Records
━━━━━━━━━━━━━━━━

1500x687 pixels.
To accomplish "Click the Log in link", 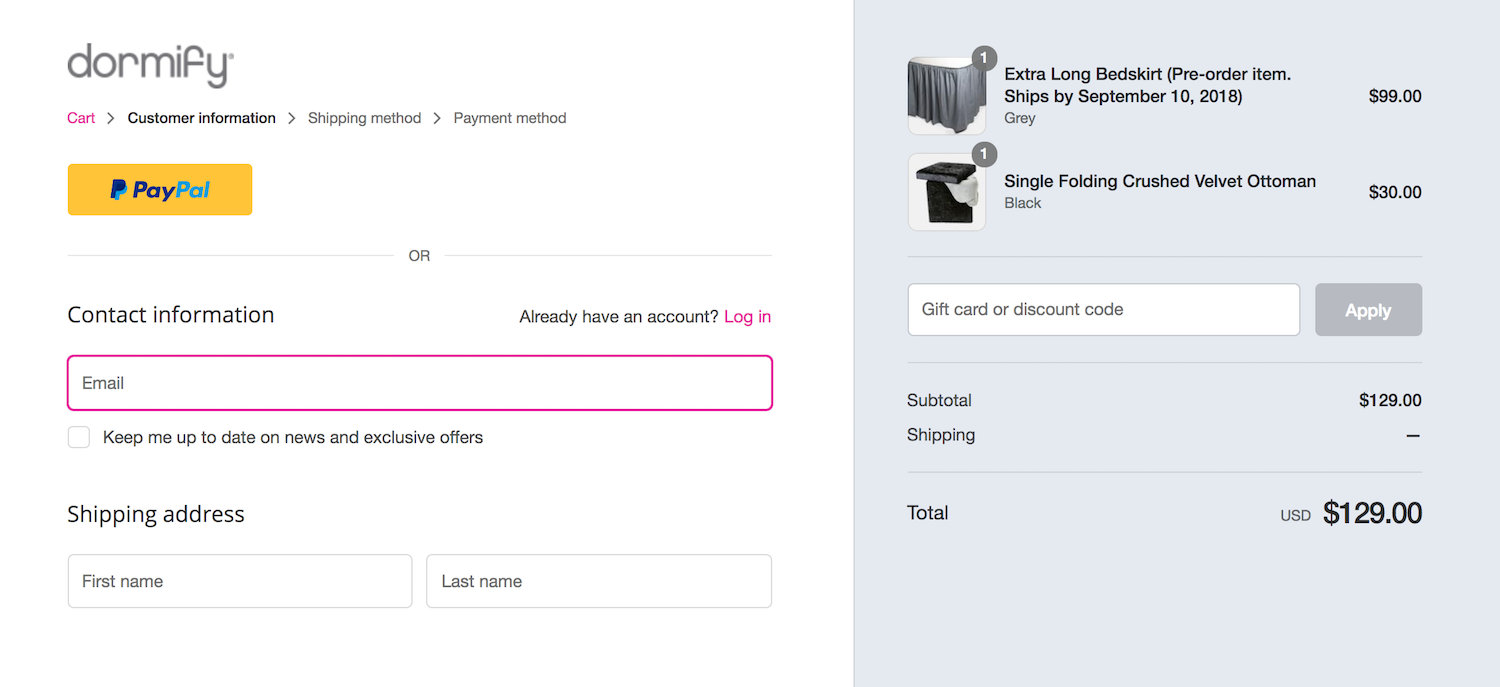I will coord(747,317).
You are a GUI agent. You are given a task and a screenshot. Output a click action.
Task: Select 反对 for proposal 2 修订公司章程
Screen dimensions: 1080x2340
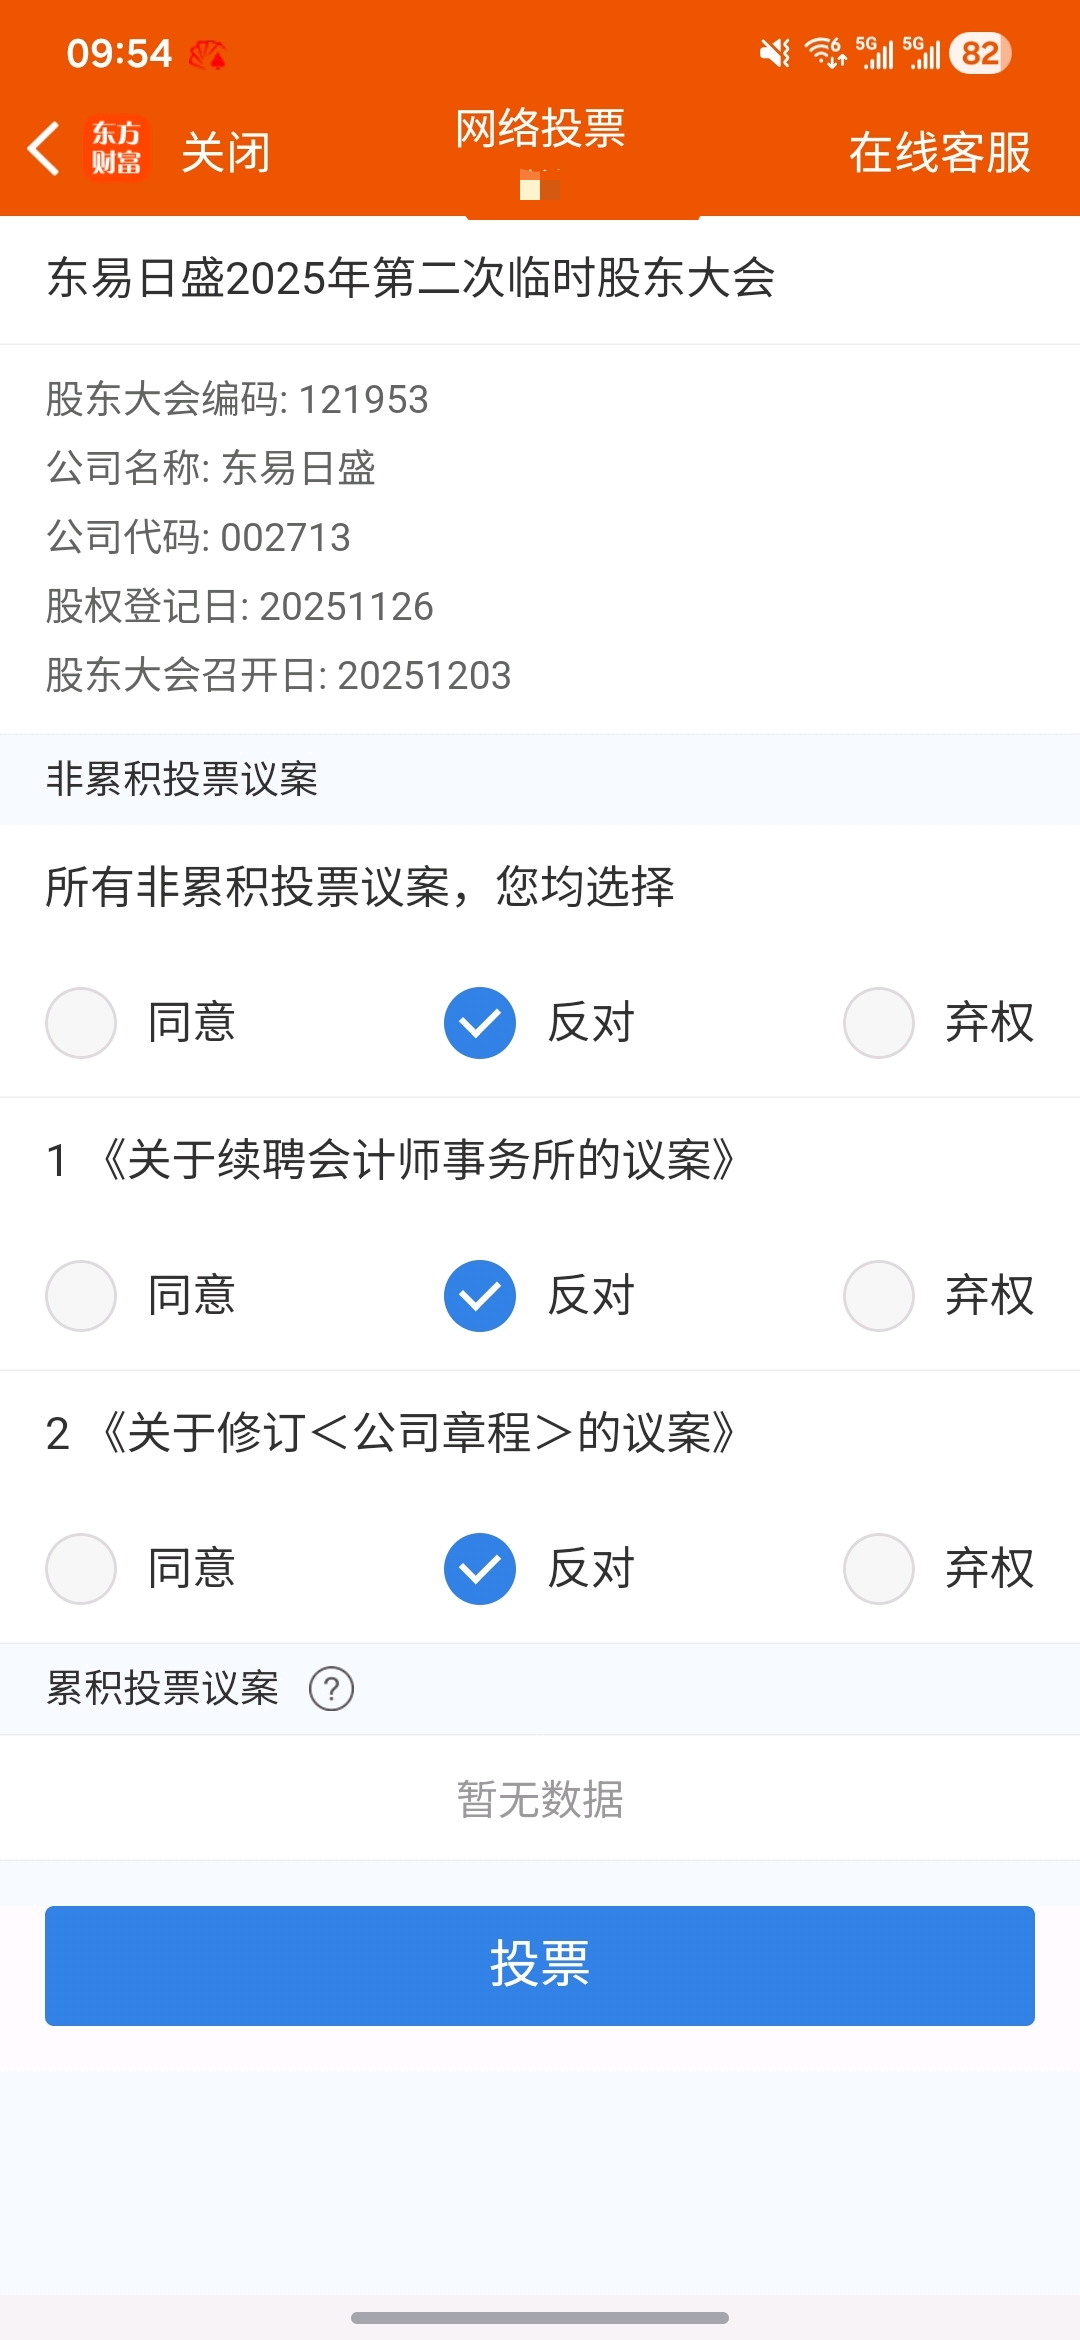click(x=480, y=1569)
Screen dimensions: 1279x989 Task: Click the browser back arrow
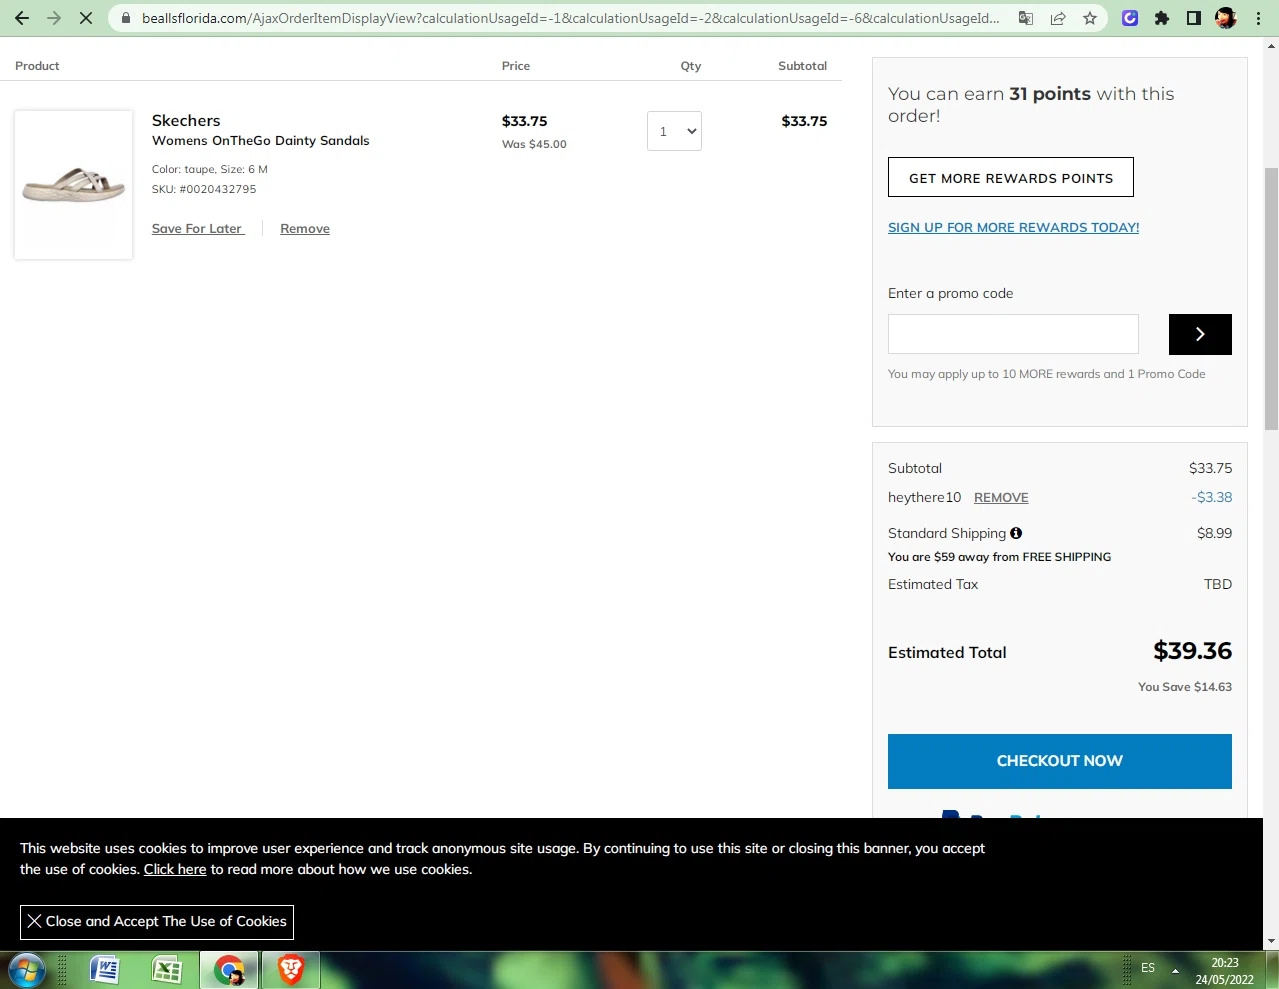point(22,18)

━━━━━━━━━━━━━━━━

**Stated goal**
Present the entries above as a numbered list, from the line with "You are a GUI" through the end of the entries, skipping blank lines and leaving out the pictures.

**The answer**
1. You are a GUI agent. You are given a task and a screenshot. Output a click action.
2. Task: Select 反对 for proposal 2 修订公司章程
3. Screen dimensions: 1080x2340
4. click(x=480, y=1569)
5. Screen dimensions: 1279x989 Task: Click the browser back arrow
6. point(22,18)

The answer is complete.